Projeto leva ensino de Matemática para oficinas de costura
Em uma cidade onde há 1.487 indústrias têxteis, Jussara Schmitz resolveu aproximar a aula da realidade que as crianças tinham em casa
Jussara Schmitz sempre envia para os pais de seus alunos do 4º ano da EEB Frei Godofredo, em Gaspar (SC), um questionário para conhecer mais os alunos e suas famílias. Em 2018, mais da metade destes questionários voltaram com uma coisa em comum: 60% das famílias das crianças dependiam da costura para o sustento da casa. Não é de espantar, já que a cidade de Gaspar, que fica no Vale do Itajaí, tem 1.487 empreendimentos na área têxtil, incluindo as grandes indústrias, as facções (como as oficinas de costura são chamadas na região) e outros pequenos negócios. A própria Jussara é filha de costureira. “Eles mesmos [os alunos] perceberam. ‘Costureira de novo, né, professora?’, eles comentavam, enquanto íamos anotando as respostas dos questionários”, conta Jussara.

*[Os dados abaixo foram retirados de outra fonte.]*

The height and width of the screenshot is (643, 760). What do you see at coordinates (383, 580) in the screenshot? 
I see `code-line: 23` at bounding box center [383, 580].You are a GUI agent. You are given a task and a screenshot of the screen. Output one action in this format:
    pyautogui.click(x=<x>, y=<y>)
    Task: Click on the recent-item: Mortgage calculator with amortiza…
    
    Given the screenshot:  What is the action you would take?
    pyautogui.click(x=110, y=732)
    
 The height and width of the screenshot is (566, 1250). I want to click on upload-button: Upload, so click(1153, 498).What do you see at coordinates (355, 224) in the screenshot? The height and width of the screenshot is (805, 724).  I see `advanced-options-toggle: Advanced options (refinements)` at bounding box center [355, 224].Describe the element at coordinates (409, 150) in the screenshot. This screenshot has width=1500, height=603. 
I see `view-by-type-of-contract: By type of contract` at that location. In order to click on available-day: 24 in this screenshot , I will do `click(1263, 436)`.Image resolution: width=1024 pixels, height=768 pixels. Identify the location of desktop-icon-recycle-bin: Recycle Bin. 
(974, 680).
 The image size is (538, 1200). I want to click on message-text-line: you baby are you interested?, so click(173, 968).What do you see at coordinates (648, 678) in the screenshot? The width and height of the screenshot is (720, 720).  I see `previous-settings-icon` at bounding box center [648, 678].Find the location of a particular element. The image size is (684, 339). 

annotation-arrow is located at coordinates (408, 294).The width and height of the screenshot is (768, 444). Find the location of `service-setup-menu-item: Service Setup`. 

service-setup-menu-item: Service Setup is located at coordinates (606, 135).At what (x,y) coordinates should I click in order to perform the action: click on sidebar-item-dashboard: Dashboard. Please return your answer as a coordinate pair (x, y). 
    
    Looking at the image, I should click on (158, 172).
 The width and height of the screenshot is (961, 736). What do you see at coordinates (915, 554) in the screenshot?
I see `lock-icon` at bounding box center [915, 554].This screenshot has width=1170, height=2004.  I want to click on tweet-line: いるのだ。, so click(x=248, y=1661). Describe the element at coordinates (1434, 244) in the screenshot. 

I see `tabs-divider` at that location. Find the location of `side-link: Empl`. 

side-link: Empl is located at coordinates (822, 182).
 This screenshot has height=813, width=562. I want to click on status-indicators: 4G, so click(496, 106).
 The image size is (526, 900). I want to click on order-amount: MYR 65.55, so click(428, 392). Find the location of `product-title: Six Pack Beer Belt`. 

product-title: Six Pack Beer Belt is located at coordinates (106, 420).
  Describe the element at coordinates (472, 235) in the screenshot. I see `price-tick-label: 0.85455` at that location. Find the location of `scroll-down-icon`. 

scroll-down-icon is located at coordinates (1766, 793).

Foi naquele momento que Jussara teve a ideia de criar o projeto Costurando a Matemática, que foi um dos dez vencedores do Prêmio Educador Nota 10 deste ano. No projeto, Jussara levou suas duas turmas de 4º ano para as oficinas de costura, onde elas entrevistaram as costureiras para coletar dados sobre produção diária, horas de trabalho e valor das peças. A ideia era partir desses números para construir conhecimento matemático em sala de aula. Foram quase seis meses de trabalho e visitas a cinco facções diferentes. “Eles já iam com as perguntas prontas. Chegavam na facção e conheciam todo o ambiente, anotavam as respostas das costureiras e depois nós trazíamos para a sala”, lembra Jussara.
De volta à escola, eles transformavam tudo o que tinham anotado em situações-problema de Matemática: comparando a produção entre uma e outra facção, calculando quanto uma costureira tinha de produzir para ganhar certo valor, construindo gráficos com o que apuraram. “Nós realmente dialogávamos. Anotamos esses dados juntos, para eles responderem também juntos. Íamos tabulando os dados e eu ia criando esses problemas, fazendo com que eles pensassem sobre toda essa dinâmica das costureiras”, diz a docente. “Esse era o meu objetivo, que eles vissem uma Matemática real, viva. Era gostoso ouvi-los dizendo ‘foi minha avó quem fez tantas peças’. Nós fazíamos umas estimativas: por semana, quanto ela vai conseguir fazer se conseguir manter essa produção diária por cinco dias?”.
Jussara conta que a diferença observada nas crianças foi o entusiasmo, a empolgação com a aprendizagem. “Quando se valoriza aquilo que é próprio deles, que é da vivência deles, é nítida a vontade de fazer as coisas, o zelo pelas atividades. O projeto se importou com a questão social, com o trabalho das famílias deles.” A professora lembra que mesmo os alunos que apresentavam mais dificuldade com a disciplina apresentaram uma melhora de rendimento depois do projeto. “Todos [os alunos] estão juntos no mesmo processo, na mesma discussão. Isso auxilia muito a criança que tem dificuldade, ela se sente mais encorajada”, explica.
Projeto ponto a ponto
1. Jussara envia um questionário para os pais para saber mais sobre a realidade dos alunos. Com as respostas em mãos e juntamente com os alunos, ela levanta quais as profissões mais comuns entre as famílias.
2. A professora fez a proposta de visita às oficinas de costura aos alunos, anotou sugestões, fez a lista dos locais a serem visitados, e com os alunos elaborou as perguntas para as costureiras.
3. Jussara visitou os locais de visitação já definidos para combinar como seria a conversa com as costureiras. Com a ajuda de um funcionário da escola, as crianças e a professora fazem as visitas.
4. De volta à sala de aula, alunos e professora analisam os dados coletados e, a partir de tais dados, são elaborados problemas matemáticos para as crianças resolverem.